- Ética
Se atribuye a Napoleón la frase de que “La palabra ‘derrota’ no está en mi vocabulario”. La “vox pópuli” se da permiso de atribuir a los diputados, genéricamente, una frase similar, con un levísimo retoque: donde el gran corso dijo “derrota”, los dizque representantes populares dirían “ética”.
Definida como “la parte de la filosofía que trata de la moral y de las obligaciones del hombre”, la ética ha estado íntimamente asociada, desde la Grecia antigua, con la virtud, entendida, a su vez, como “el hábito de obrar bien, independientemente de los preceptos de la ley, por la sola bondad del acto y de conformidad con la razón natural”.

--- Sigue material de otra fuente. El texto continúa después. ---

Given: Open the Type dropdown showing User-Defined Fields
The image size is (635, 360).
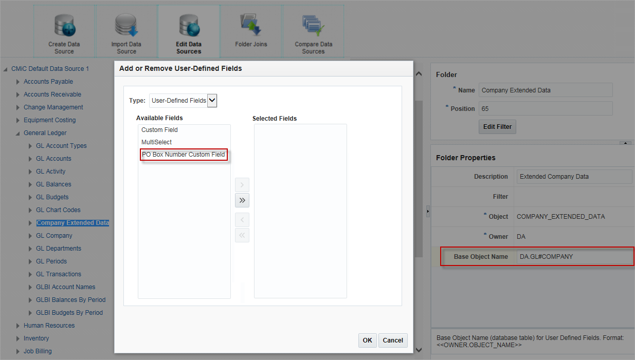Looking at the screenshot, I should pyautogui.click(x=212, y=101).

Impulsados por el afán de orientar al bien común y no al beneficio personal el desprestigiado oficio de la política, idealistas del mismo —Manuel Gómez Morín y Efraín González Luna, muy particularmente— se pronunciaron, en la circunstancia histórica en que les tocó vivir, por “incorporar la ética al ejercicio de la política”. Por desgracia, cuando el partido de cuya fundación ellos fueron actores sobresalientes llegó al poder, desperdició la oportunidad de hacer realidad esa hermosa idea.
-II-
El tema resurge. Se encarga de hacerlo el recién electo diputado independiente por el Distrito 10 local, Pedro Kumamoto. Lo hace al publicar el código de ética que se compromete a tener como bandera, a partir del próximo 25 de octubre, en el Congreso de Jalisco.
Algunos aspectos del mismo: no recibir regalos a cambio de prebendas o favores políticos; pagar de su propio peculio los gastos de comidas y reuniones correspondientes a su labor legislativa; someter a la aprobación de un consejo consultivo integrado por académicos y miembros de la sociedad civil, los viajes que eventualmente realice; en caso de llevar un acompañante a esos viajes, solventar de su bolsa los gastos que ello implique, etc.
-III-
>Por supuesto, Kumamoto no pretende erigirse en inventor del hilo negro ni del hoyo del disco. Al publicarlo, señaló que él y su equipo confeccionaron ese código de ética a partir de modelos del Senado de Estados Unidos, de la Cámara de Diputados de Chile y de los compromisos de los candidatos del partido Podemos en España.
Falta ver si su ejemplo genera un sano contagio en el Congreso, o si se cumple la maldición de la Ley de Murphy: “Si se agrega un vaso de agua limpia a un barril de aguas negras, seguimos teniendo... un barril de aguas negras”.